Joe will be staying with two French riders and fellow Brit, Theo Modell who is also riding for the team. “I was teammates with Theo at Richardsons so it will be nice to have a familiar face in the team and he also speaks a lot of French so that will help me.”

Having raced there, I asked Joe for an insight into the racing in France. “The racing is more like World Tour racing, team orientated but it does depend on the race. An Elite national event is very team orientated in my experience but some of the lower category races, I have heard, are raced like a kermesse with some big hills in them. So it’s a mixture of racing”.

Joe then explained how when he was racing kermesses, it was similar to Britain in that he’d be racing the same riders week in, week out. In France, he adds, that will be very different so it will be a whole new experience and learning curve for him.

Joe helps fund his racing with work in a bike shop and how much work he does in the new year will depend on the commitments he has with his new team. “I’ll discuss what days I can work as the winter progresses and as training gets harder. It helps keep some cash flow coming through”.

Having lived abroad, I asked Joe is it a case of ‘eating, living and breathing’ cycling whilst out there? “It depends on how you integrate” says Joe. “I was forced to eat and live cycling in Belgium because I lived with American, a Kiwi and three English guys who were just as committed and straight edge as me. That meant we didn’t eat out and we did everything 100 per cent for cycling”.

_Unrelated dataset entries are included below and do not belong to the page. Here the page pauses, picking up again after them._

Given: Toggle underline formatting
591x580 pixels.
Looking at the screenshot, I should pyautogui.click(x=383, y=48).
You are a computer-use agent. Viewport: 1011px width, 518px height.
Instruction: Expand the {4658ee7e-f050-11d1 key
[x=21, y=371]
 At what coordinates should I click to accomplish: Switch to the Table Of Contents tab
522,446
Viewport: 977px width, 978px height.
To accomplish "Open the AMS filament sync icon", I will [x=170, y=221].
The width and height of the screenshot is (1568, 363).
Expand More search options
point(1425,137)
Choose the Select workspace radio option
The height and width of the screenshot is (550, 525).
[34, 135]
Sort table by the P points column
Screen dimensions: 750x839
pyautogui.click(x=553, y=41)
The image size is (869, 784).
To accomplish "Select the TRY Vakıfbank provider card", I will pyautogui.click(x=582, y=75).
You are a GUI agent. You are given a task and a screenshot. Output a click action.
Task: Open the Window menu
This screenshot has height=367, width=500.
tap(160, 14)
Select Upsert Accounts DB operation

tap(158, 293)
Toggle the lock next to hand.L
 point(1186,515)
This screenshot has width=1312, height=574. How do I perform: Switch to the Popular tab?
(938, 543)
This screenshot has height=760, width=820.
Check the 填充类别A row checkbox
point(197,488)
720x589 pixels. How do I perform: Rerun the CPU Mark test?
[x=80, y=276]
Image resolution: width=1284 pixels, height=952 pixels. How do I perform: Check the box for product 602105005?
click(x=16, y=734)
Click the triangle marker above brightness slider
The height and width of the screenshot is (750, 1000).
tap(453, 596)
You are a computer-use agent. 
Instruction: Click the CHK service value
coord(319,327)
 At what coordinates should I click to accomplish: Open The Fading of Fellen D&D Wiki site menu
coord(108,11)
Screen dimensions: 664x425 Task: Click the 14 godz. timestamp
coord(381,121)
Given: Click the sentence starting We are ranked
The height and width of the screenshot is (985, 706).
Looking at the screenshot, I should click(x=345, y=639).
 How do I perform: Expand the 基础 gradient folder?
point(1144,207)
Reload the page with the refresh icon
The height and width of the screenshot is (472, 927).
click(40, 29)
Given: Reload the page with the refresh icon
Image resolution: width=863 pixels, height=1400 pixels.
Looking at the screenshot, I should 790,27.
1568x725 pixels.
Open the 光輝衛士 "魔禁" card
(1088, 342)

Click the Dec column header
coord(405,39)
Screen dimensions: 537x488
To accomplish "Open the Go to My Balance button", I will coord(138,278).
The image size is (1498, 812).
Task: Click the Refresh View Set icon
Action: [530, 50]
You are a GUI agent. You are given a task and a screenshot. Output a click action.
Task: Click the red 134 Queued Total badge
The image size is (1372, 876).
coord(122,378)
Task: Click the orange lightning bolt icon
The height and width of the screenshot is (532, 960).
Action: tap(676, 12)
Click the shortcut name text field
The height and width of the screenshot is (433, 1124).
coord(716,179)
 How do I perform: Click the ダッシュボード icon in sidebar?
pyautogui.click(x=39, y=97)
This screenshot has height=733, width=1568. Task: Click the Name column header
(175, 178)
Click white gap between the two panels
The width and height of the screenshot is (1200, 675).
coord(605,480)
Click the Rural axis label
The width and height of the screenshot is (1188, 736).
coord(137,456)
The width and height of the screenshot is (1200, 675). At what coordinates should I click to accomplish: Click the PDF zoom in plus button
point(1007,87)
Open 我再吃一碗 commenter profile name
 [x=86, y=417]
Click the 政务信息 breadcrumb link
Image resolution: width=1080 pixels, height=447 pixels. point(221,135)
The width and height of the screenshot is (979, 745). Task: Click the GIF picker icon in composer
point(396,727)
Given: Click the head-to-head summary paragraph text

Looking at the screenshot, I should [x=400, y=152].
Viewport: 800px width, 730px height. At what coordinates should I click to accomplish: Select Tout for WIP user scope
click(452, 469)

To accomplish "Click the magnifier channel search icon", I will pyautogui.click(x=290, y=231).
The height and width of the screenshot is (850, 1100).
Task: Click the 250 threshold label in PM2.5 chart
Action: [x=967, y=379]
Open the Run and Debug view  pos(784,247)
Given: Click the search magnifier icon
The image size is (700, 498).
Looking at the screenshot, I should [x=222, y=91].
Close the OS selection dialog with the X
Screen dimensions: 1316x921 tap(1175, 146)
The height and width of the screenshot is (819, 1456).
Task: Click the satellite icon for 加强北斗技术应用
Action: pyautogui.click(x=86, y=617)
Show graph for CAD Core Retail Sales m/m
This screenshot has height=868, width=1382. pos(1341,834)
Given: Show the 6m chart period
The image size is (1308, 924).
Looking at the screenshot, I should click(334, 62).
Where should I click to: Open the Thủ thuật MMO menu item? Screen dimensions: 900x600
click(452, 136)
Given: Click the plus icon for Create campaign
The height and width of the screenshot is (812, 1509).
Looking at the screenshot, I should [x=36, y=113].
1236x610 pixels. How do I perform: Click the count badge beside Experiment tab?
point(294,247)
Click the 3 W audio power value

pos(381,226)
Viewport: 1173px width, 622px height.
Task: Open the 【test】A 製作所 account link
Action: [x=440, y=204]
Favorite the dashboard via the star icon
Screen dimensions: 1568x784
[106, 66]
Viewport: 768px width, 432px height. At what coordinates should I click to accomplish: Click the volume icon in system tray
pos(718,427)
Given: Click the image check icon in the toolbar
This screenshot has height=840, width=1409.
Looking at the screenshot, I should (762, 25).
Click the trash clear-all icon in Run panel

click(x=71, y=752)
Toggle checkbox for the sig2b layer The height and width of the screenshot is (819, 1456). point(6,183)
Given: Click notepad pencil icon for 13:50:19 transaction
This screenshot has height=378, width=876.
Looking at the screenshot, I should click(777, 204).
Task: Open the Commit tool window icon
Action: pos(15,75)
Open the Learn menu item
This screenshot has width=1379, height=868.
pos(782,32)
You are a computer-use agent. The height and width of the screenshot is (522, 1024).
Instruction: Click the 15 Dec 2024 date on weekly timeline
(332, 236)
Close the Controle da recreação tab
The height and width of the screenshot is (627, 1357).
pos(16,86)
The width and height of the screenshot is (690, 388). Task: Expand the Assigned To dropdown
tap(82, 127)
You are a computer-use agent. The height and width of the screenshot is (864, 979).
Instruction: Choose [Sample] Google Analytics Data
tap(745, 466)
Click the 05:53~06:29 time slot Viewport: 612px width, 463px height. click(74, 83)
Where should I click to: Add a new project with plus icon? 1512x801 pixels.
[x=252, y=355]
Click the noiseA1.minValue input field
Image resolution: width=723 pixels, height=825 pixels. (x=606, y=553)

“But now I have spent more time in Belgium, I have made friends and one of the best friends used to ride for Cofidis and he’s introduced me to some crazy people. It was his 30th birthday this year and Yves Lampert turned up to his flat and that was a cool experience.”

“He’s a bit of a mentor and I lived with him in Belgium this year and I remember him telling me how when he was a younger rider like me, he did his best work on a bike when he relaxed a little bit and allowed himself to go out on the odd night out every few weeks and have a drink or have a burger and not live by the book every day of his life.”

“So I have adopted a little bit of that and I feel more relaxed”.

Finally, with no racing in 2020, how did Joe fare during a tough year for those used to racing their bikes? “The year had its ups and down and I had to learn to train to train rather than train to race. It had to be combined with socialising too which is part of the reason I went to Belgium. If I had stayed in England the whole year, I would have been training on my own the whole year but in Belgium there were some days when I didn’t want to train at all but was living with some other riders and we’d all go out”. I think the drive to race is greater now than it would be after a normal winter”.

Asked did he also go to Belgium to race, Joe replied “One of the reasons I went there was to see friends and ride with friends, and secondly, there was calendar of pro kermesses I’d signed up for and got into four of them and was waiting to hear back on the others. Then one got cancelled and another went ahead as an interclub so I couldn’t do that as I didn’t have a Belgian licence. As always, Belgium taught me a lot more off the bike than on the bike”.

Finally, how is the winter looking for Joe training wise? “It’s quite scary. I’m back into training as normal but I’m actually doing less than I was last year in terms of volume but doing a lot more intensity. I feel just as fit as I did last year doing around 13 hours right now where as last year I was doing 16 or 17 hours at this time of the year”.

My thanks to Joe for his time and the chat and good luck in France and look forward to getting more insights from him when he’s based there and racing French events.